Decydenci zresztą na "agresje", czy "terroryzmy" (cokolwiek nimi nazywać) są przygotowani dużo wcześniej, więc choć na pozór mają wiele spraw do uwzględnienia, ich decyzje są szybkie.
Pozdrawiam
miarka
@miarka
28 Listopada, 2014 - 19:41
No wiec się tu zgadzamy,ale również decyzja o marszu też musi być szybka, bo za kilka tygodni "entuzjazm' się w sposób naturalny wypali.
Jozio z Londynu
28 Listopada, 2014 - 19:52
Spokojnie - entuzjazm to stan ducha, nie emocja, ulotna ze swojej natury i często nadmierna, a wtedy nawet bardzo szkodliwa, więc nawet dobrze, że odcedzi to napaleńców podatnych na prowokacje.
Nadto zdrowe emocje towarzyszą uczuciom - patriotom ich nie zabraknie.
Nie ustawajmy więc w roztropnym przygotowywaniu się.
Pozdrawiam
miarka
@miarka
28 Listopada, 2014 - 18:40
Witaj
Jestem bardzo mile zaskoczony.

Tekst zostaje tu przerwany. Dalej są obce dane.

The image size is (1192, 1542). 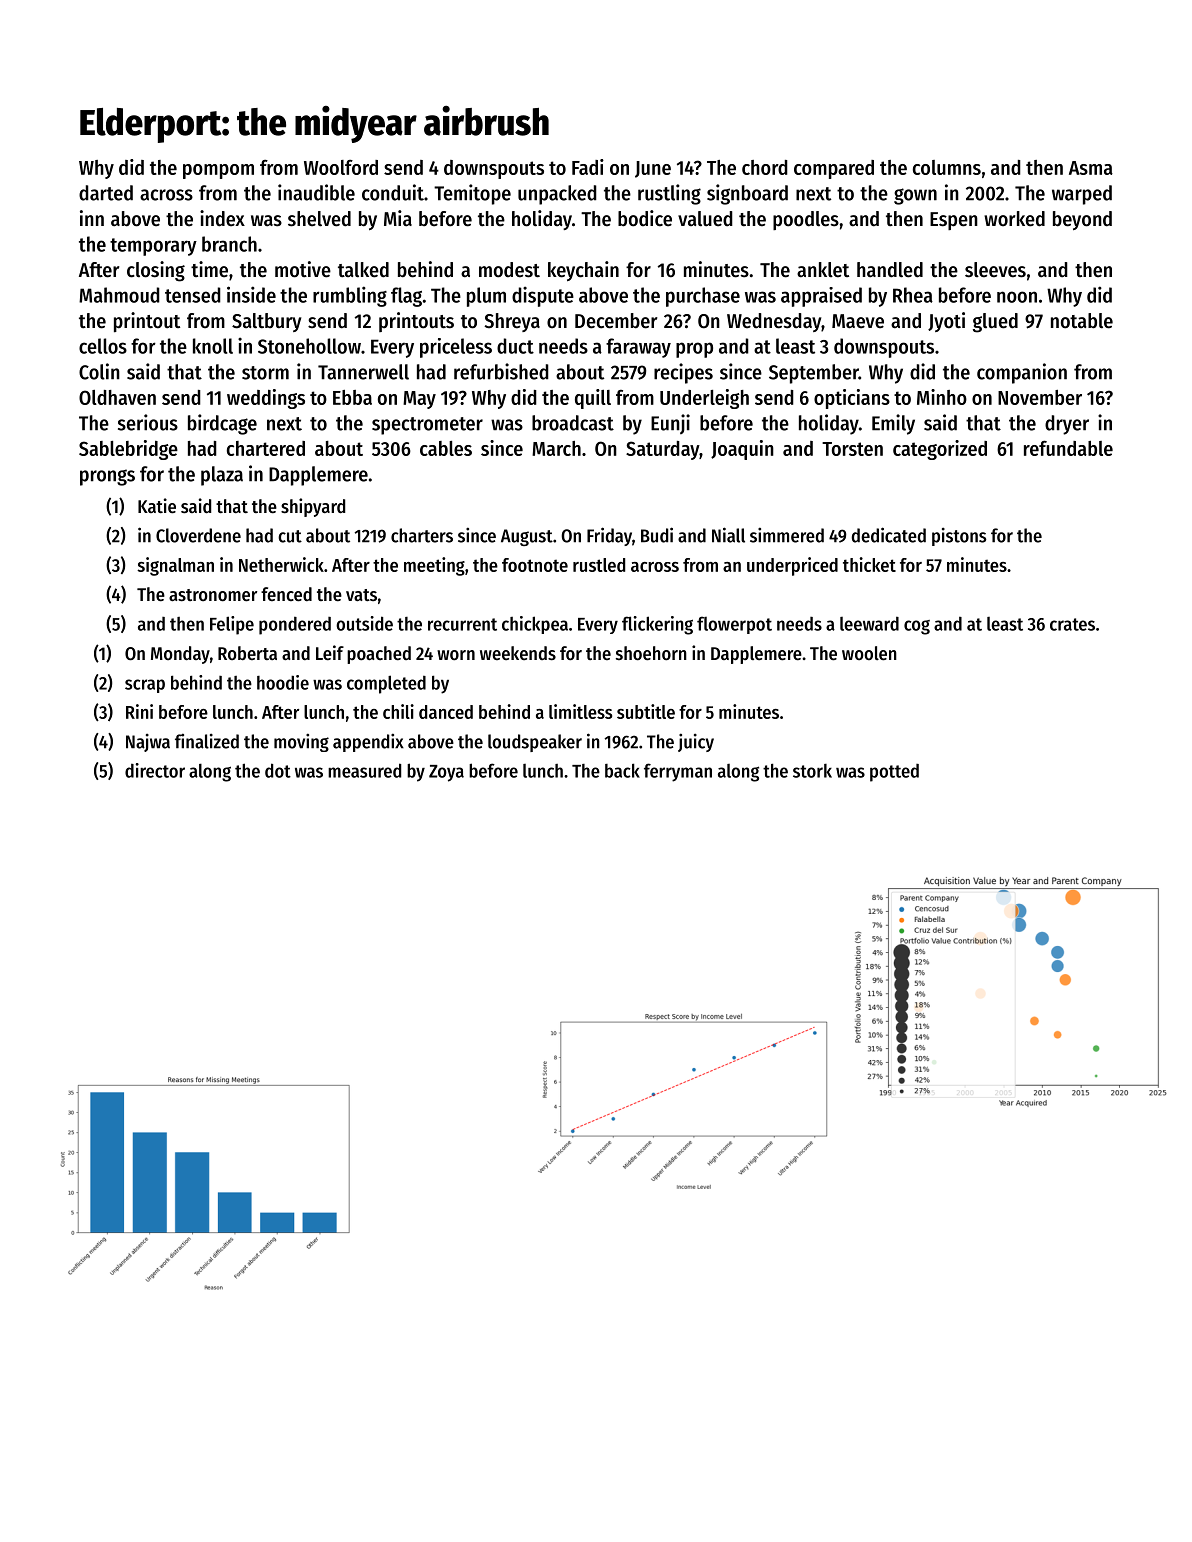 What do you see at coordinates (869, 653) in the screenshot?
I see `woolen` at bounding box center [869, 653].
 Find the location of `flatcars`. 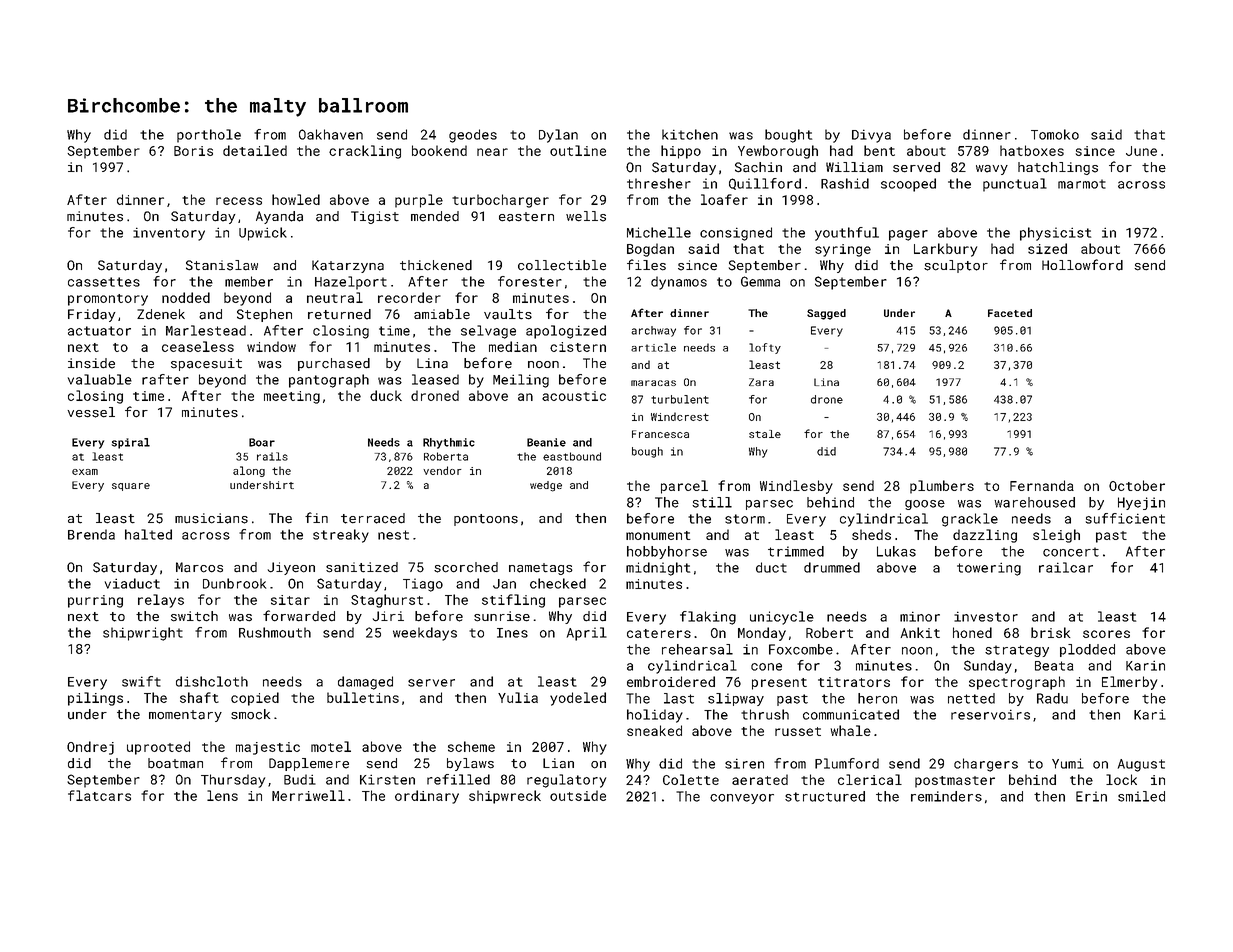

flatcars is located at coordinates (99, 795).
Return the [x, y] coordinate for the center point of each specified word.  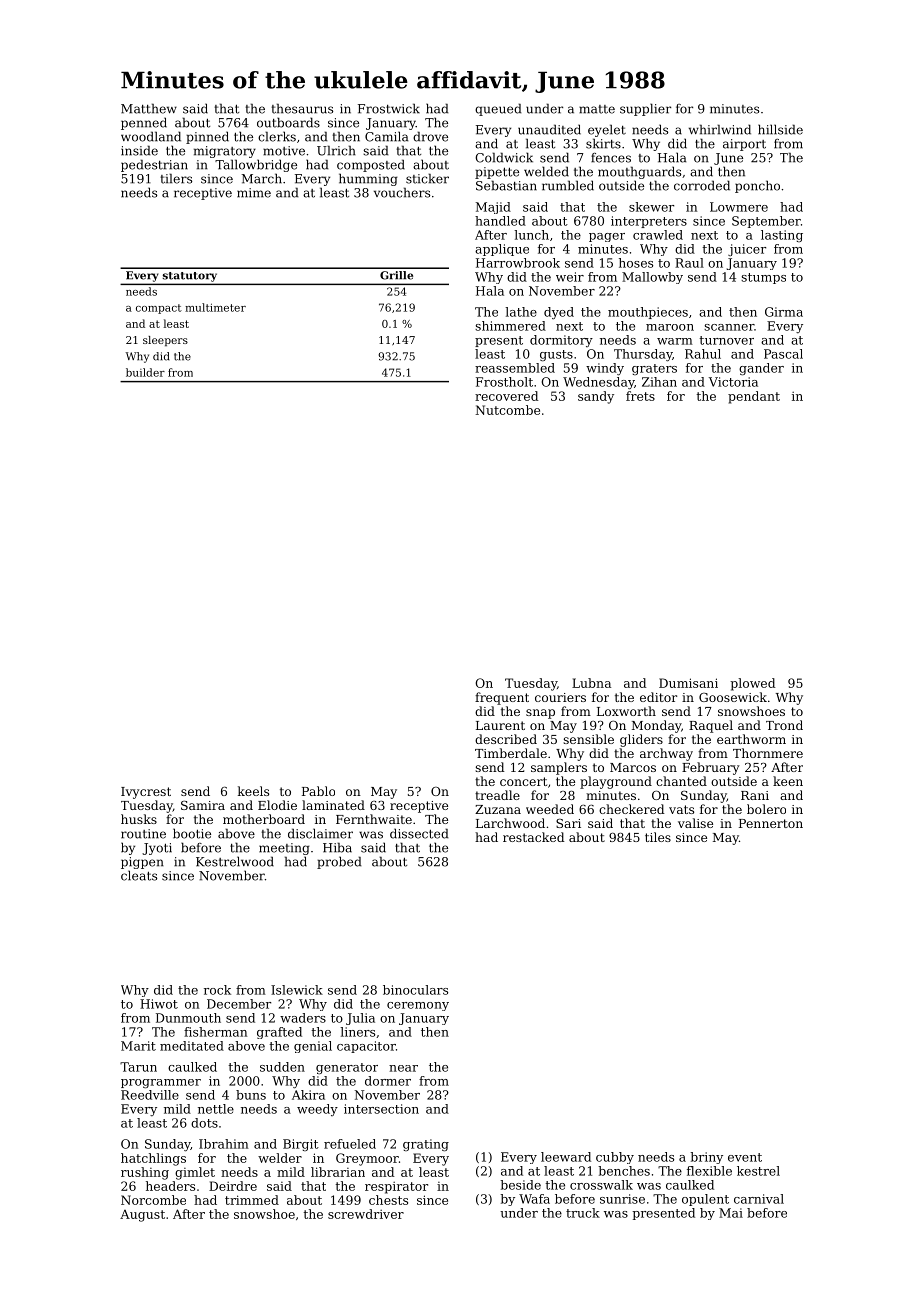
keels [253, 791]
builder [145, 372]
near [403, 1068]
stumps [763, 278]
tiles [658, 837]
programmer [161, 1084]
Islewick [297, 990]
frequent [502, 698]
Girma [784, 312]
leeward [566, 1157]
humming [368, 179]
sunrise [622, 1199]
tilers [176, 178]
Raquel [711, 726]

To bardzo konkretne manifesto.
To jest to, o co walczymy od Smoleńska.
Serdecznie pozdrawiam
Ps. Defetystom i tchórzom już się nie podoba, bo spałowali.
JK
Przepłynąłeś kiedyś sam ocean? Wokół tylko morze. Stajesz oko w oko ze swoim przeznaczeniem.
jazgdyni
28 Listopada, 2014 - 19:16
Witam.
Dziękuję. Zauważ, że to rozwinięcie tez z poprzedniego mojego wpisu: Prowokatorzy.